YADNBU. He's a twat for competing with you in having an evening 'off'. Insist he stays home.
if that is not abusive behaviour, what is.

Listen carefully, mums, you are not to "compete" with your husband and ever have a day or evening off when he's working.

I despair. Equality between men and women will stay a myth while people like this have a voice.

RoyalCorgi · 16/06/2021 14:26

I think it's weird to trust one's children to the care of someone you haven't met before. Surely you'd want some minimum guarantee that they're a reasonable, competent and pleasant human being first? I also think that it's very unfair on small children who are used to having their mum and dad around to be landed with a complete stranger.

Waxonwaxoff0 · 16/06/2021 14:29

YANBU. I have never left DS with anyone outside immediate family. I would rather be over cautios and untrusting than put him at risk.

FourTeaFallOut · 16/06/2021 14:30

It's not a feminist principle to just dump your kids with an unknown so you can declare yourself as unburdened by your children as your apathetic partner. Not unless you are Shulamith Firestone.

Merryhobnobs · 16/06/2021 14:40

@Wimpeyspread

YABU to have reached the ages of 3 & 5 and not located a suitable local babysitter for occasions such as this
It isn't that easy and so judgemental to leap to that conclusion. We don't have any local families and do have friends who would babysit but all have own kids so it's not really fair for ad hoc stuff like the op has this situation for. My own nearly 2 year old and 5 year old would be a little upset to be left with a stranger and would be very unlikely to settle to sleep. Why can't the dh stay, help the girl put them to bed and then leave? Or just forgo his hobby so the op can do something that has been arranged for months.
Peanutbuttercupisyum · 16/06/2021 14:44

I think it’s fine.
A 20 something will definitely be able to bath a couple of children safely!! I mean, most of the world have their own children by that age!!
As for not knowing the babysitter, children never really know the babysitter the first time. I don’t
think you need to do a lm introductory meet up with her just for a couple of hours babysitting. They’ll probably have a nice time chatting and playing. I’ve got something coming up soon and my husbands out so I’ve got someone the children haven’t met coming over. When I told them they were actually quite excited!
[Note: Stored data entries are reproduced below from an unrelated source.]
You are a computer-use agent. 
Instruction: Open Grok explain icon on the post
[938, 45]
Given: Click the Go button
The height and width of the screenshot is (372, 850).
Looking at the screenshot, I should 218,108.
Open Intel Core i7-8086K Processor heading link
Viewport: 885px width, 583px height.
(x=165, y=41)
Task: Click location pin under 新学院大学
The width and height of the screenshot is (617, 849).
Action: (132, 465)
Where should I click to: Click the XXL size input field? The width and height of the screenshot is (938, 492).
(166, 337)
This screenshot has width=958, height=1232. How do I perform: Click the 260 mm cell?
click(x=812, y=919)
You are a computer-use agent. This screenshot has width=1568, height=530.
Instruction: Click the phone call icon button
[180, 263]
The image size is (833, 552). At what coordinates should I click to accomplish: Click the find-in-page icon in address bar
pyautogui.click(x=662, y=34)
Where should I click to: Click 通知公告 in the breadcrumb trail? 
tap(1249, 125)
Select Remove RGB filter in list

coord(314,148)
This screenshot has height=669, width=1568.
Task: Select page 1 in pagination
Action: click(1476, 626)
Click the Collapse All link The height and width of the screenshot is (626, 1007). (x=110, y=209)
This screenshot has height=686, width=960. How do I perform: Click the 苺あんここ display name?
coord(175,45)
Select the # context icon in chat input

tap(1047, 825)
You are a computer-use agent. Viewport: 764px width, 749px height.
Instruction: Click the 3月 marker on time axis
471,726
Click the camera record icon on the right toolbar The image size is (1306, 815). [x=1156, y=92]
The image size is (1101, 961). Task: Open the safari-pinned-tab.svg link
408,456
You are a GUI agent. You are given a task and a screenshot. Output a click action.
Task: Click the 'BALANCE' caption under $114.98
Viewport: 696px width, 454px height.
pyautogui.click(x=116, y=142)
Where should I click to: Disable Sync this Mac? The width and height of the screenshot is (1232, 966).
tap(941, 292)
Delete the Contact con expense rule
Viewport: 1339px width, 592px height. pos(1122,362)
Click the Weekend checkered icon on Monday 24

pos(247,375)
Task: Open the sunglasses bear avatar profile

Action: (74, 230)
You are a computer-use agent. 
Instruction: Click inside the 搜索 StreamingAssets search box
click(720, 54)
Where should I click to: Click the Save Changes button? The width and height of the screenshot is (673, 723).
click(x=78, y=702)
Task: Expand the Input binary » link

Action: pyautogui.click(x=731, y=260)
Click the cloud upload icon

Blossomtoes · 16/06/2021 14:46

Insist he stays home

How’s that going to work?

June2021 · 16/06/2021 14:47

You have never met the girl and she hasn't met your children yet your husband thinks it's ok to put his sport first. Is your husband always so selfish, can he not look after them this one time and you work out a plan for the future?

Adifferentstory2 · 16/06/2021 14:50

Jeez harsh replies initially. I don’t think YABU at all! Why would not wanting to leave your small children with an inexperienced stranger be unreasonable in any way. Totally fine if you both agreed it as a plan and could take steps to introduce her to the children, but not ok for DH to make that decision solo because it suits him. Mother’s gut - always always trust it

Umbra · 16/06/2021 14:52

I wonder if op's dh has got FOMO. He can't bear to see op going out and enjoying herself without him being able to, too.
Look after his own children by himself? Pfffft!

LilMidge01 · 16/06/2021 14:53

Not only will this be potentially upsetting for DC if they arent regularly looked after by a stranger....Who is going to brief her/show her where everything is and if she has any problems, presume she will be calling you as DH will be playing sport? Sounds like your work event just got more stressful...

Laiste · 16/06/2021 14:56

I think rachelstriffle is the DH.

20 + posts defending his choice Grin

PoppenhuisStories · 16/06/2021 14:57

I’m pretty relaxed but there is no way I would leave a random to put my children of those ages to bed. Mine are a similar age and we put them to bed ourselves before leaving with a family member they don’t see that much!

sometimescharlottesometimesnot · 16/06/2021 15:03

YANBU....leaving very young kids with someone none of you really know. mad

MrsMiddleMother · 16/06/2021 15:04

Omg YANBU! There is no way I'd be leaving my kids with a stranger, especially when they're so young and their dad can and should be looking after them instead!